- Born: 22 January 1946 (age 80) Taşköprü, Kastamonu, Turkey
- Occupation: Actor
- Years active: 1960–present
- Spouses: ; Sabiha Tarhan ​(m. 1970⁠–⁠1978)​ ; Türkan Şoray ​(m. 1983⁠–⁠1987)​ ? (m. ?–?); ; Nazlı Tazebay ​(m. 2000⁠–⁠2002)​
- Children: 2

= Cihan Ünal =

Turkish actor

Cihan Ünal (born 22 January 1946) is a Turkish actor.

==Biography==
He finished elementary school in Tosya and Kırıkkale. After continuing his education at Ankara Cebeci Secondary School and Kurtuluş High School, he worked in Ankara Radio Children's Programs, Ankara Radio Education Programs, Radio Theater and Arkası Yarın in 1960–1964.

In the same years, he worked as an amateur actor in children's theater and private theaters. In 1962 he attended theater courses at Ankara Halkevi. Then he acted in the same institution. He received training from Nüzhet Şenbay, Nurettin Sevin, Suat Taşer, Haldun Marlalı and Mahir Canova. He also starred in the play Öteye Doğru directed by Suat Taşer. Between 1963 and 1964, he took part in small roles in Ankara State Theater plays. He entered Ankara State Conservatory in 1964.
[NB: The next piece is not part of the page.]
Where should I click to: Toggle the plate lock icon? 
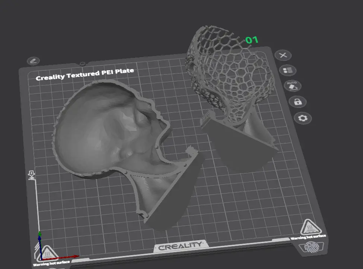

He graduated from the Theater Department of the Conservatory in 1969 and started to work as an actor in Ankara State Theater the same year. He first played in the movie Damdaki Kemancı in 1971. His second feature film was Şeytan, one of the first Turkish horror classics. He worked as an assistant to Cüneyt Gökçer in the acting department of Ankara State Conservatory between 1971–1973. Between 1973 and 1982, he gave diction, mimic, role and stage classes as a lecturer at the same school.

In 1982, he went to London with the British Council scholarship. There he continued his education by participating in various rehearsals at the Royal National Theater and the Royal Shakespeare Company. He also worked as a guest teacher with the instructors in RADA (Royal Academy of Dramatic Art) for two months in London. He then worked at Ankara State Theater until 1983. Between 1987 and 2000, he continued his role as a lecturer at Mimar Sinan University State Conservatory's Theater Department by giving role, diction, mimic and stage lessons.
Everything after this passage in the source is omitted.